This hypothetical must of course be put squarely to the test, even according to the dictates of L.R. Palmer, let alone my own, and confirmed by recursive AICGA of numerous (re-)iterations of scribal hands in each of these syllabaries. Unfortunately, the corpus of Linear A tablets is much smaller than that of the Mycenaean, such that cross-comparative AIGCA between the two syllabaries will more than likely prove inconclusive at best. This however does not mean that cross-comparative GCA should not be adventured for these two significantly similar scripts.   

Geometric co-ordinate analysis of Mycenaean Linear B:

A propos of Mycenaean Linear B, geometric co-ordinate analysis is eminently suited to accurately parsing its much wider range of scribal hands. An analysis of the syllabogram for the vowel O reveals significant variations of scribal hands in Mycenaean Linear B, as illustrated in Figure 2 above, repeated here for convenience:

b figure 2 o cursive

Yet the most conspicuous problem with computerized geometric co-ordinate analysis (AIGCA) of a single syllabogram, such as the vowel O, is that even this procedure is bound to fall far short of confirming the subtle or marked differences in the individual styles of the scores and scores of scribal hands at Knossos alone, where some 3,000 largely intact tablets have been unearthed and the various styles of numerous other scribes at Pylos, Mycenae, Thebes and other sites where hundreds more tablets in Linear B have been discovered.

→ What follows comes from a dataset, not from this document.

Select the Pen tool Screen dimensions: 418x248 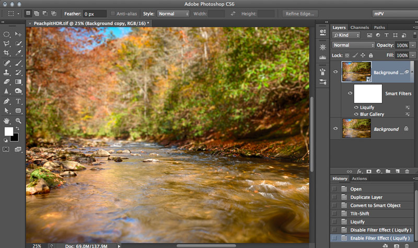7,101
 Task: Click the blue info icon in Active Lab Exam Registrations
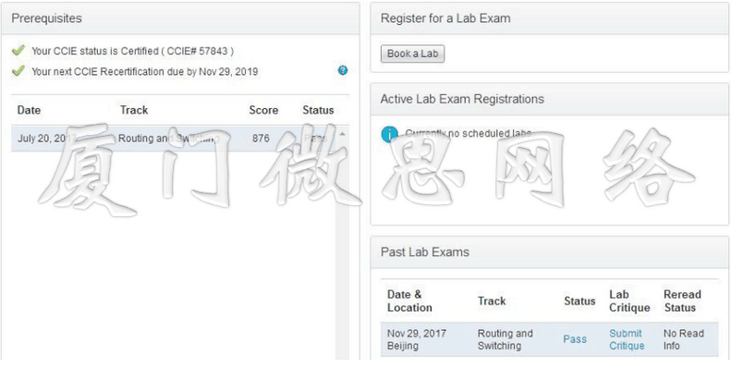pos(389,134)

So what is the solution? It all comes down to the application of ultra-high speed GCA to every last one of the syllabograms on each and every one of some 5,500+ tablets in Linear B, as illustrated in the table of several Linear B syllabograms in Figures 7 and 8, through which we instantly ascertain those points where mathematical deviations on all of the more complex geometric forms put together utilized by any Linear B scribe in particular leap to the fore. Here, the prime characteristics of any number of mathematical deviations of scribal hands for all geometric forms, from the simple linear and (semi-)circular, to the more complex such as the oblong, wave form, teardrop and tomahawk, serve as much more precise markers or indicators highly susceptible of revealing the subtle or significant differences among any number of scribal hands. Click to ENLARGE Figures 7 & 8:

g figure7 cmplex
h figure8 cursive scribal hands me no ri we

By zeroing in on Knossos tablet KN 935 G d 02 (Figure 9) we ascertain that the impact of the complexities of alternate geometric forms on AIGCA is all the more patently obvious: Click to ENLARGE

i figure 9 KN 935 G d 02 TW

When applied to the parsing of every last syllabogram, homophone, logogram, ideogram, numeric, Linear B word divider and any other marking of any kind on any series of Linear B tablets, ultra high speed geometric co-ordinate analysis can swiftly extrapolate a single scribe’s style from tablet KN 935 G d 02 in Figure 9, revealing with relative ease which (largely) intact tablets from Knossos share the same scribal hand with this one in particular, which serves as our template sample. We can be sure that there are several tablets for which the scribal hand is in common with KN 935 G d 02. What’s more, extrapolating from this tablet as template all other tablets which share the same scribal hand attests to the fact that AIGCA can perform the precise same operation on any other tablet whatsoever serving in its turn as the template for another scribal hand, and so on and so on. 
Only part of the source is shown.